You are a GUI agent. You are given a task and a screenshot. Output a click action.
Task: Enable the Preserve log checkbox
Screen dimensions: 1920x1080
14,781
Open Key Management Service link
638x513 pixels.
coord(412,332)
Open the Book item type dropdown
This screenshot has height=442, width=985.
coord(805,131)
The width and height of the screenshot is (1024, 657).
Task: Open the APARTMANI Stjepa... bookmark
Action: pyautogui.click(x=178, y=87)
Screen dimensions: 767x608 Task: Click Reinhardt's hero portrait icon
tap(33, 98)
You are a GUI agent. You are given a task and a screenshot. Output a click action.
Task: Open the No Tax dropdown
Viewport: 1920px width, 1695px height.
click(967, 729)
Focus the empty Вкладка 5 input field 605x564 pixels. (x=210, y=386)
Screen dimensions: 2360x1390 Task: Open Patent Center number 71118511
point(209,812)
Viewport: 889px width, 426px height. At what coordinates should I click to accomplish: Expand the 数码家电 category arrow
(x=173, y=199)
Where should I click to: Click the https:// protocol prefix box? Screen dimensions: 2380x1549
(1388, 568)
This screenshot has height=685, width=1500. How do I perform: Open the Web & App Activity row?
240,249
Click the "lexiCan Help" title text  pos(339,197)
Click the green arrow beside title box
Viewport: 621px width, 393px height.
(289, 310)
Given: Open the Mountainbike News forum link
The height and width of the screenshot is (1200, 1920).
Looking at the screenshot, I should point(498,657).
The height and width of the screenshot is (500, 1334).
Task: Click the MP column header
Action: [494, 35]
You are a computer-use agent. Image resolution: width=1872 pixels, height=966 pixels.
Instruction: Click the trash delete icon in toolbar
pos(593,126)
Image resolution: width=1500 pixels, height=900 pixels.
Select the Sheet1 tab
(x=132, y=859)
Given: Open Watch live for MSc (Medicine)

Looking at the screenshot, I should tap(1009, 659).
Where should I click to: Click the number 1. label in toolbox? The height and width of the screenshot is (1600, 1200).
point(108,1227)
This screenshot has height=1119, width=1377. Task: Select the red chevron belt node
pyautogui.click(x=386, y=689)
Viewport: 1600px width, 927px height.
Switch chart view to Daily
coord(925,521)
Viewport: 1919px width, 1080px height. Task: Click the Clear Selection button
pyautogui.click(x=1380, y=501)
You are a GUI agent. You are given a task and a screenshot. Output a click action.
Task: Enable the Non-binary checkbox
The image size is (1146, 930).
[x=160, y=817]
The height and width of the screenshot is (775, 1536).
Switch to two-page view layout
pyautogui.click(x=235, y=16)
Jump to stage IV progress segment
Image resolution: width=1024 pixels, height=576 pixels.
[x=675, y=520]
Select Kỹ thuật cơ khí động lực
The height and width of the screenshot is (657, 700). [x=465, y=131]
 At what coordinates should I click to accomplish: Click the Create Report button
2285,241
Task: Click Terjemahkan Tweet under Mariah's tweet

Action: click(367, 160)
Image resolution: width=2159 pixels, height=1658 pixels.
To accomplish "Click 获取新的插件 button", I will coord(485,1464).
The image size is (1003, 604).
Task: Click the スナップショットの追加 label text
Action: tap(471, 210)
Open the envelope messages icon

★ ★ ★ ★ ★

● Exercise objective
Reproduce all of the entries above, word for word and character for character.

● Response for this exercise
You are a GUI agent. You are given a task and a screenshot. Output a click action.
Task: Enable the Preserve log checkbox
Screen dimensions: 1920x1080
14,781
Open Key Management Service link
638x513 pixels.
coord(412,332)
Open the Book item type dropdown
This screenshot has height=442, width=985.
coord(805,131)
The width and height of the screenshot is (1024, 657).
Task: Open the APARTMANI Stjepa... bookmark
Action: pyautogui.click(x=178, y=87)
Screen dimensions: 767x608 Task: Click Reinhardt's hero portrait icon
tap(33, 98)
You are a GUI agent. You are given a task and a screenshot. Output a click action.
Task: Open the No Tax dropdown
Viewport: 1920px width, 1695px height.
click(967, 729)
Focus the empty Вкладка 5 input field 605x564 pixels. (x=210, y=386)
Screen dimensions: 2360x1390 Task: Open Patent Center number 71118511
point(209,812)
Viewport: 889px width, 426px height. At what coordinates should I click to accomplish: Expand the 数码家电 category arrow
(x=173, y=199)
Where should I click to: Click the https:// protocol prefix box? Screen dimensions: 2380x1549
(1388, 568)
This screenshot has height=685, width=1500. How do I perform: Open the Web & App Activity row?
240,249
Click the "lexiCan Help" title text  pos(339,197)
Click the green arrow beside title box
Viewport: 621px width, 393px height.
(289, 310)
Given: Open the Mountainbike News forum link
The height and width of the screenshot is (1200, 1920).
Looking at the screenshot, I should point(498,657).
The height and width of the screenshot is (500, 1334).
Task: Click the MP column header
Action: [494, 35]
You are a computer-use agent. Image resolution: width=1872 pixels, height=966 pixels.
Instruction: Click the trash delete icon in toolbar
pos(593,126)
Image resolution: width=1500 pixels, height=900 pixels.
Select the Sheet1 tab
(x=132, y=859)
Given: Open Watch live for MSc (Medicine)

Looking at the screenshot, I should tap(1009, 659).
Where should I click to: Click the number 1. label in toolbox? The height and width of the screenshot is (1600, 1200).
point(108,1227)
This screenshot has height=1119, width=1377. Task: Select the red chevron belt node
pyautogui.click(x=386, y=689)
Viewport: 1600px width, 927px height.
Switch chart view to Daily
coord(925,521)
Viewport: 1919px width, 1080px height. Task: Click the Clear Selection button
pyautogui.click(x=1380, y=501)
You are a GUI agent. You are given a task and a screenshot. Output a click action.
Task: Enable the Non-binary checkbox
The image size is (1146, 930).
[x=160, y=817]
The height and width of the screenshot is (775, 1536).
Switch to two-page view layout
pyautogui.click(x=235, y=16)
Jump to stage IV progress segment
Image resolution: width=1024 pixels, height=576 pixels.
[x=675, y=520]
Select Kỹ thuật cơ khí động lực
The height and width of the screenshot is (657, 700). [x=465, y=131]
 At what coordinates should I click to accomplish: Click the Create Report button
2285,241
Task: Click Terjemahkan Tweet under Mariah's tweet

Action: click(367, 160)
Image resolution: width=2159 pixels, height=1658 pixels.
To accomplish "Click 获取新的插件 button", I will coord(485,1464).
The image size is (1003, 604).
Task: Click the スナップショットの追加 label text
Action: tap(471, 210)
Open the envelope messages icon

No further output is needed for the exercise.